Modulation of sympathetic vasoconstriction by potassium.

A high-sodium diet accelerates the rise in blood pressure in stroke-prone spontaneously hypertensive rats (SHRSP). The blood pressure-increasing effect of sodium loading is associated with the following abnormalities in noradrenaline metabolism: (a) noradrenaline release from sympathetic nerve endings is facilitated (especially after stimulation, such as exposure to cold); (b) noradrenaline inactivation is reduced mainly as a consequence of diminished neuronal uptake of noradrenaline; and (c) the sensitivity of vascular smooth muscle to noradrenaline is enhanced.

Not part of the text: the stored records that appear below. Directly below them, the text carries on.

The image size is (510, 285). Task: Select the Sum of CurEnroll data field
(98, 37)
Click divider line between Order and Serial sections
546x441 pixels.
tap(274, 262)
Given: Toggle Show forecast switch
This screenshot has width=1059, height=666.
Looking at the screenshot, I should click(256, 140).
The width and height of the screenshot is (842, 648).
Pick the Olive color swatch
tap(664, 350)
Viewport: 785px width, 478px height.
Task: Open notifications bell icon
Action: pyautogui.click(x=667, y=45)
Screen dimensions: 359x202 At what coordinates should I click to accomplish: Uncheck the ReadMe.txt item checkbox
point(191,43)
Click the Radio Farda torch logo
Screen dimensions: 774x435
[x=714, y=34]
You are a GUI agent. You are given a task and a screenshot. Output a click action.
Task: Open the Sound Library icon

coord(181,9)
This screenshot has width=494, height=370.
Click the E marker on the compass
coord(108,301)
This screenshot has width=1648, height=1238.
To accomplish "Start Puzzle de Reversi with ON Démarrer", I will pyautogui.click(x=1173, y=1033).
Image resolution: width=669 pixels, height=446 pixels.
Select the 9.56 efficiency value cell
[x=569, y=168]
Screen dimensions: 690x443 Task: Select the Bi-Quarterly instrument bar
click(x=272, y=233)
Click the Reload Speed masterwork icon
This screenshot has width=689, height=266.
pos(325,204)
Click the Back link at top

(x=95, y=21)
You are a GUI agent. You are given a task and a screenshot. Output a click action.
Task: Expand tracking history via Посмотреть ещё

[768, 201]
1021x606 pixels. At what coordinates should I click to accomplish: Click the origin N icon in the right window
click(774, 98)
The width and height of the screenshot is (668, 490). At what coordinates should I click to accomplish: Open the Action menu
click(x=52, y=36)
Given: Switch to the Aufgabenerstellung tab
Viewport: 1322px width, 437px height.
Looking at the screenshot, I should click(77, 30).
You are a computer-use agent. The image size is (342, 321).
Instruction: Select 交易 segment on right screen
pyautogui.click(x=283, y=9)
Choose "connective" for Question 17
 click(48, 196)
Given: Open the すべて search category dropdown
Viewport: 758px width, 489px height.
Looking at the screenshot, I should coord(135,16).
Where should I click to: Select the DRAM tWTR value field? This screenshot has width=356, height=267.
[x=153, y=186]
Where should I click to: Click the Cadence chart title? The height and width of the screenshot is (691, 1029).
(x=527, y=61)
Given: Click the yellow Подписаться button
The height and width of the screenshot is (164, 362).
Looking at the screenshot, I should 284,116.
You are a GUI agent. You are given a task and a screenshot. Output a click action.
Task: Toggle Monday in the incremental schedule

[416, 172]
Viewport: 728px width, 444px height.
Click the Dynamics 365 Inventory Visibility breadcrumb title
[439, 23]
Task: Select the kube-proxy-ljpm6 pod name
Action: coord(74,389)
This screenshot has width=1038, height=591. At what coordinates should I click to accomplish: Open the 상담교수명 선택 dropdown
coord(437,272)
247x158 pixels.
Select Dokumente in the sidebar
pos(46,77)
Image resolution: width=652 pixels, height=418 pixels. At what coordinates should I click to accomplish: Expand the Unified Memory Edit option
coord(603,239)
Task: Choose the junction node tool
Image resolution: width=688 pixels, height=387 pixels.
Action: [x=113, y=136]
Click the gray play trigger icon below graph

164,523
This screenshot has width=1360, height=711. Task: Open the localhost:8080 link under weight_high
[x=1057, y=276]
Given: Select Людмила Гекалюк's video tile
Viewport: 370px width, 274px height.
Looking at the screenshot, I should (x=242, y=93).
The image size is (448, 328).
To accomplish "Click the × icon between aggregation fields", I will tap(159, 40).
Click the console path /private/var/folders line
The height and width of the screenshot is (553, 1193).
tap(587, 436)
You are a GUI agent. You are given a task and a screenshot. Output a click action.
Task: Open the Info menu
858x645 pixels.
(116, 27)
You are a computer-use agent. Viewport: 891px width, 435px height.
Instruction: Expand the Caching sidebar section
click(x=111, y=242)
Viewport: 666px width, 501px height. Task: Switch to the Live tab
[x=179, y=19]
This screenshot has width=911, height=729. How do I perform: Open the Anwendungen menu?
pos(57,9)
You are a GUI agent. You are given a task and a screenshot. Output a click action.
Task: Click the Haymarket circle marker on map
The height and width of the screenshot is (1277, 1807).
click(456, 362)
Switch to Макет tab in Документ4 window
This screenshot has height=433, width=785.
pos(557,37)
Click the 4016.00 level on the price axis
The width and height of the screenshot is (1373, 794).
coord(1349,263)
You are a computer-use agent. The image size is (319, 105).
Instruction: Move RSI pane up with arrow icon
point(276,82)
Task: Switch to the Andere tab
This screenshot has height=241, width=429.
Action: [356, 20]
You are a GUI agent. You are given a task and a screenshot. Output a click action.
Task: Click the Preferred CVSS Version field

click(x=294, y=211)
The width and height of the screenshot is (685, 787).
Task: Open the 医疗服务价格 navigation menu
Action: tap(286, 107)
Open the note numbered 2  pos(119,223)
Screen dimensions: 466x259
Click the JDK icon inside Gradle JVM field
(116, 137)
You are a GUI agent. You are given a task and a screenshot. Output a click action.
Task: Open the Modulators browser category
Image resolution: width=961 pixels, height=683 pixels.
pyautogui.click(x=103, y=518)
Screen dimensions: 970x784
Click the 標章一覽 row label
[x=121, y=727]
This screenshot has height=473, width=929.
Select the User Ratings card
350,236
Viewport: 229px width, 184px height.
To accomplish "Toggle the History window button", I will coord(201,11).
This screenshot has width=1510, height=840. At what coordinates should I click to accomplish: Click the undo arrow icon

These changes in noradrenaline metabolism are partially reversed when the concentration of potassium in a high-sodium diet is increased from 100 to 250 mmol K+/kg diet. That is, the neuronal uptake of noradrenaline is improved, the sensitivity of vascular smooth muscle to noradrenaline is attenuated, and the release of noradrenaline into the plasma is reduced. The reversal of abnormalities in noradrenaline metabolism is accompanied by a substantial blood pressure reduction following potassium repletion in SHRSP. Hence, the addition of potassium to the diet may be regarded as an antihypertensive measure which affects noradrenaline metabolism in such a way that sympathetic vasoconstriction is attenuated.